Douze hommes se formèrent en peloton à l’angle opposé à Enjolras, et apprêtèrent leurs fusils en silence.

Puis un sergent cria: – Joue.

Un officier intervint.

– Attendez.

Et s’adressant à Enjolras:

– Voulez-vous qu’on vous bande les yeux?

– Non.

– Est-ce bien vous qui avez tué le sergent d’artillerie?

– Oui.

Depuis quelques instants Grantaire s’était réveillé. […]

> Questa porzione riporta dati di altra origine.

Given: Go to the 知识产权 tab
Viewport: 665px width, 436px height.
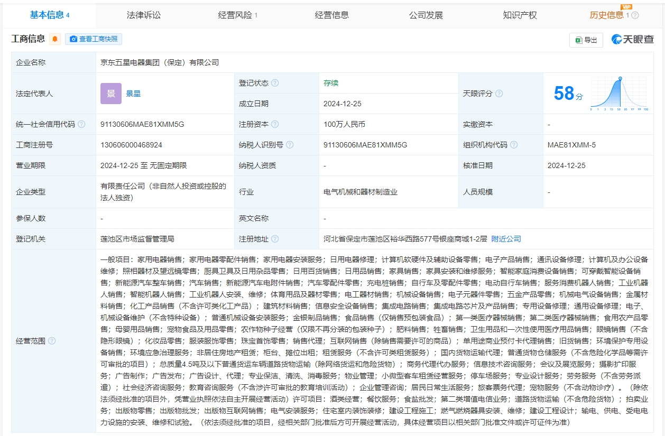Looking at the screenshot, I should click(x=520, y=15).
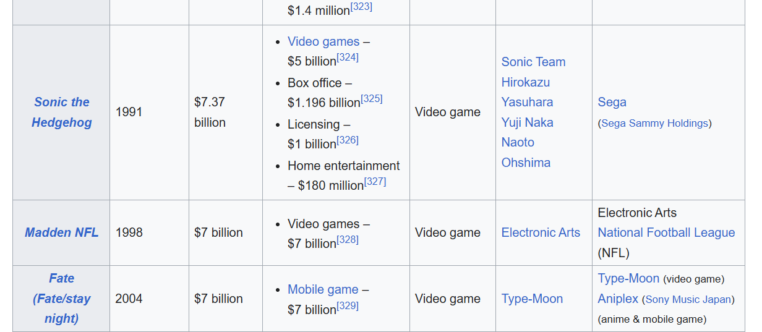
Task: Open citation reference 324
Action: coord(348,57)
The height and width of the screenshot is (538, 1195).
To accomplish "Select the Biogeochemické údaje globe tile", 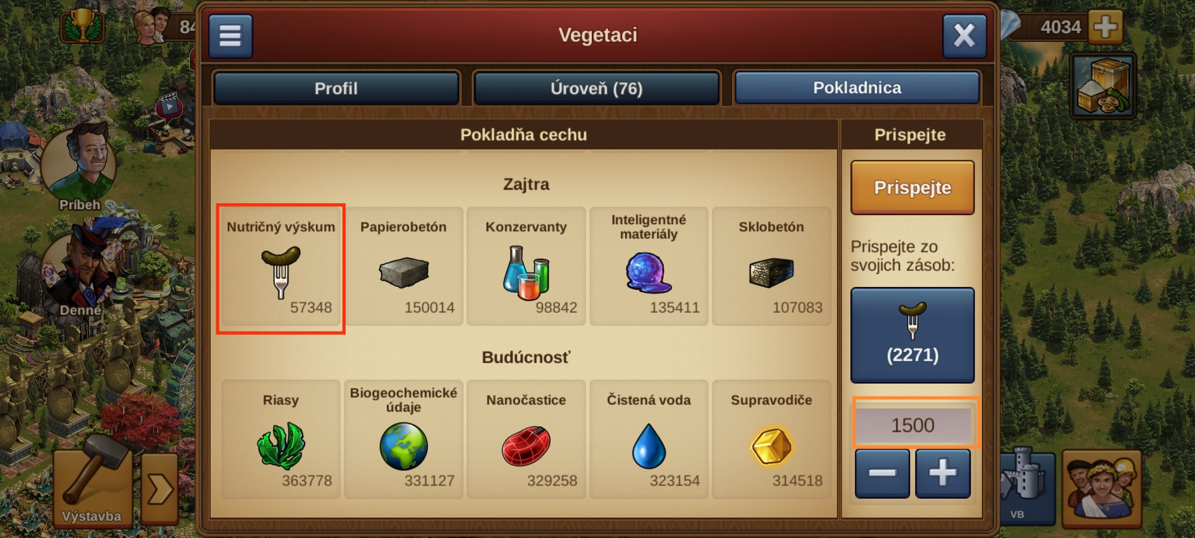I will (404, 439).
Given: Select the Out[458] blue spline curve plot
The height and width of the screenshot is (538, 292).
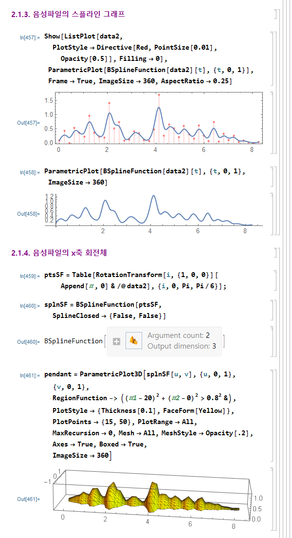Looking at the screenshot, I should pos(156,211).
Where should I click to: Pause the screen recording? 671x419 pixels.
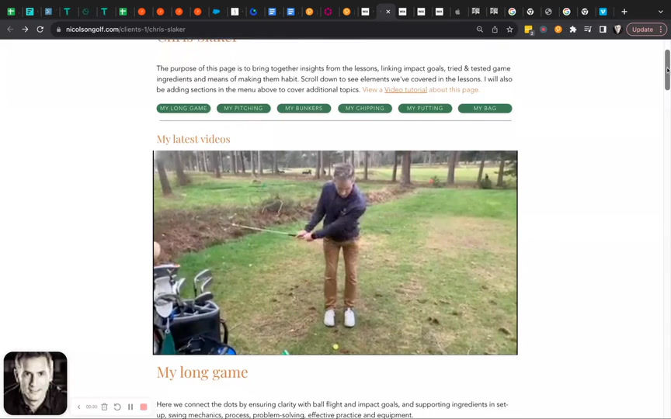[130, 407]
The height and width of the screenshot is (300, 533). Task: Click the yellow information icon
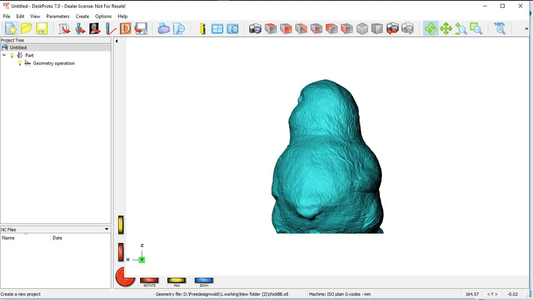pyautogui.click(x=202, y=29)
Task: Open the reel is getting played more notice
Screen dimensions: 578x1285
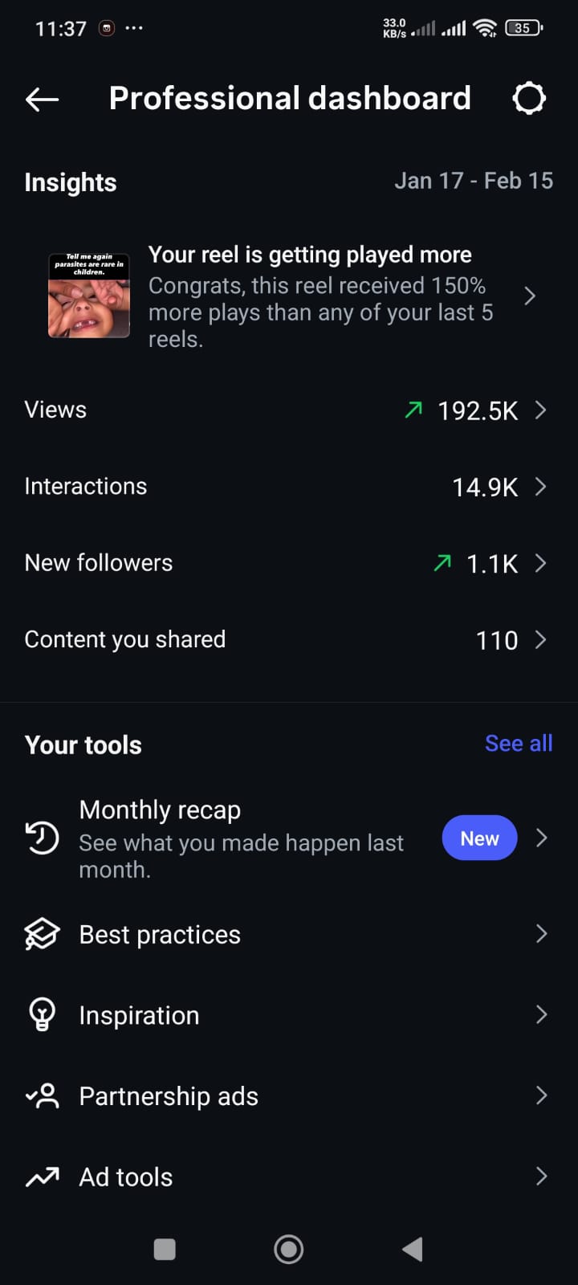Action: coord(321,296)
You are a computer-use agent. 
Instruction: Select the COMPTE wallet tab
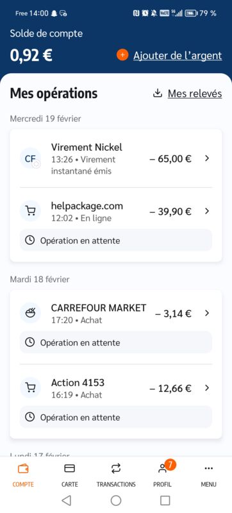point(23,475)
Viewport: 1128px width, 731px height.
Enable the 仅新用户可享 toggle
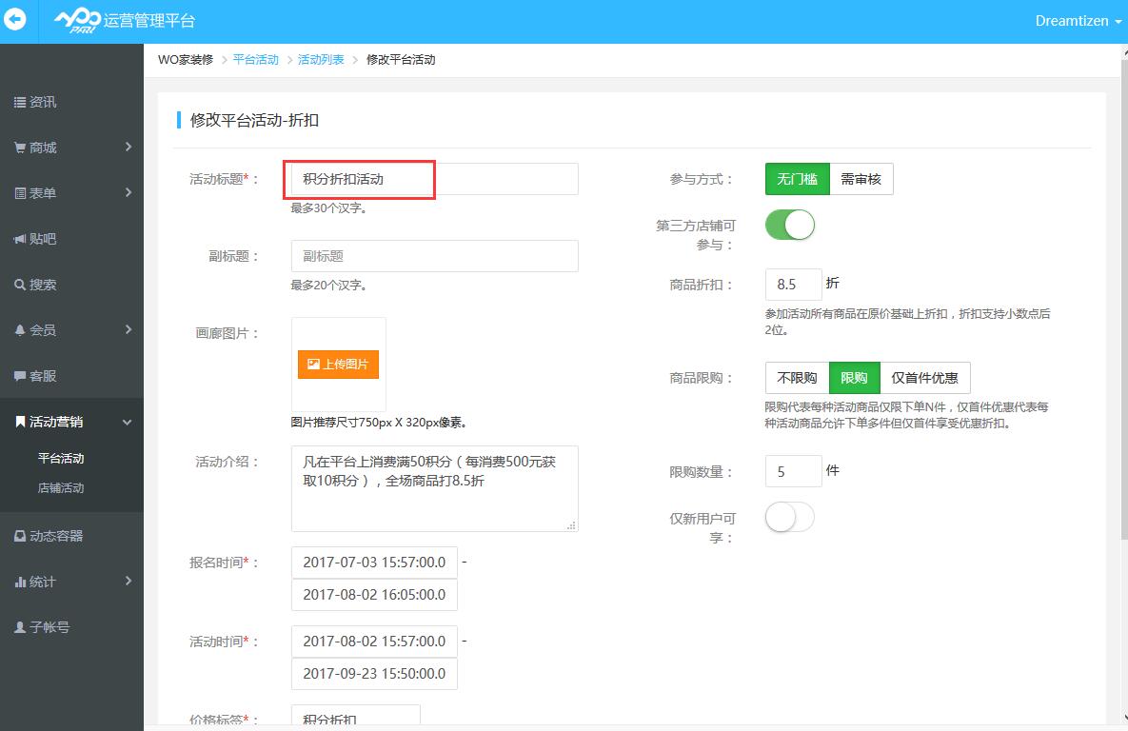[x=788, y=517]
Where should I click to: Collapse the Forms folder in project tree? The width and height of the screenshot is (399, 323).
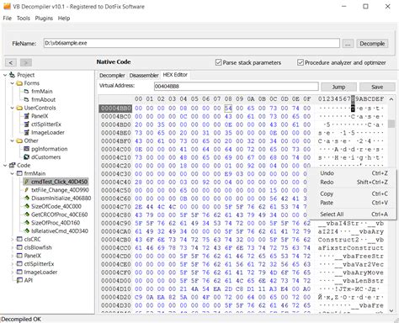point(13,83)
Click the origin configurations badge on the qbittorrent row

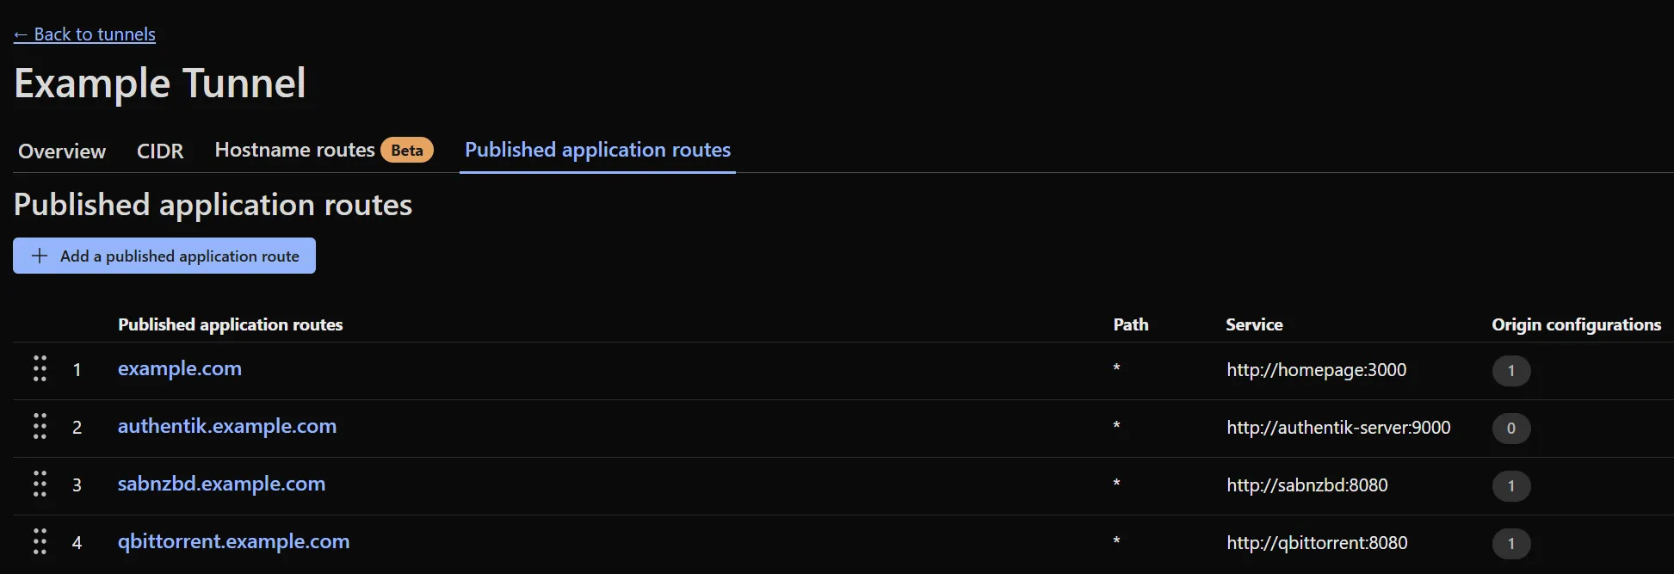[x=1512, y=543]
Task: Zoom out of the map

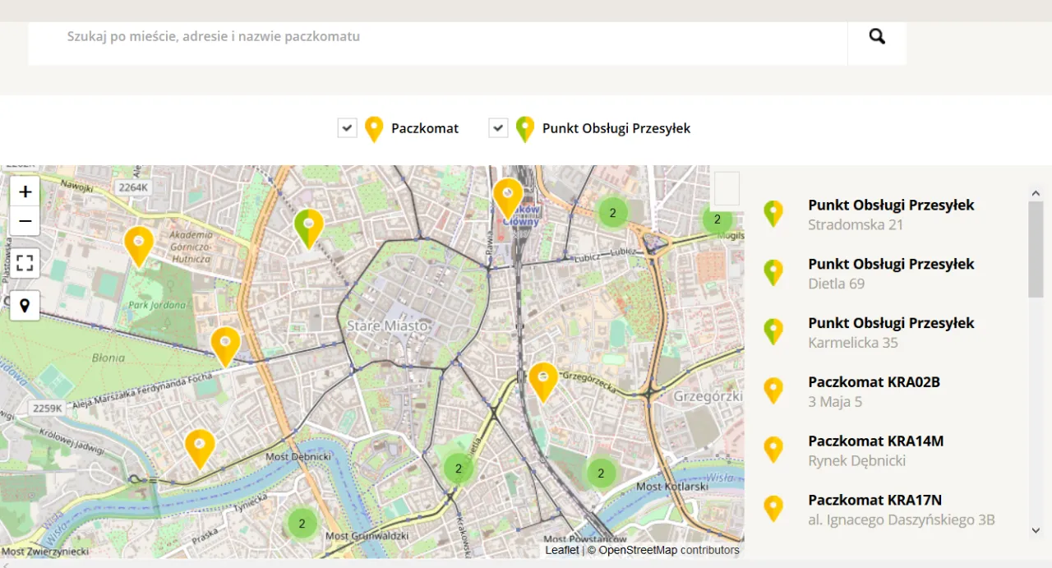Action: [x=25, y=220]
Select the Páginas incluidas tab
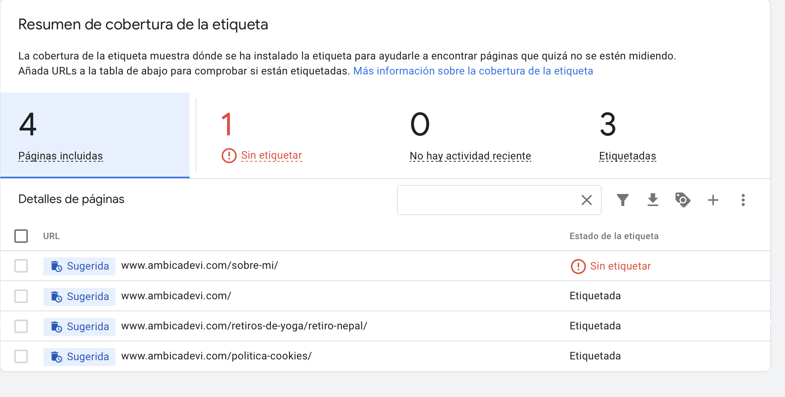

Relégué qu’il était dans son coin et comme abrité derrière le billard, les soldats, l’oeil fixé sur Enjolras, n’avaient pas même aperçu Grantaire, et le sergent se préparait à répéter l’ordre: En joue! quand tout à coup ils entendirent une voix forte crier à côté d’eux:

– Vive la République! J’en suis.

Grantaire s’était levé.

L’immense lueur de tout le combat qu’il avait manqué, et dont il n’avait pas été, apparut dans le regard éclatant de l’ivrogne transfiguré.

Il répéta: Vive la République! traversa la salle d’un pas ferme, et alla se placer devant les fusils debout près d’Enjolras.

– Faites-en deux d’un coup, dit-il.

Et, se tournant vers Enjolras avec douceur, il lui dit:

– Permets-tu?

Enjolras lui serra la main en souriant.

Ce sourire n’était pas achevé que la détonation éclata.

Enjolras, traversé de huit coups de feu, resta adossé au mur comme si les balles l’y eussent cloué. Seulement il pencha la tête.

Grantaire, foudroyé, s’abattit à ses pieds.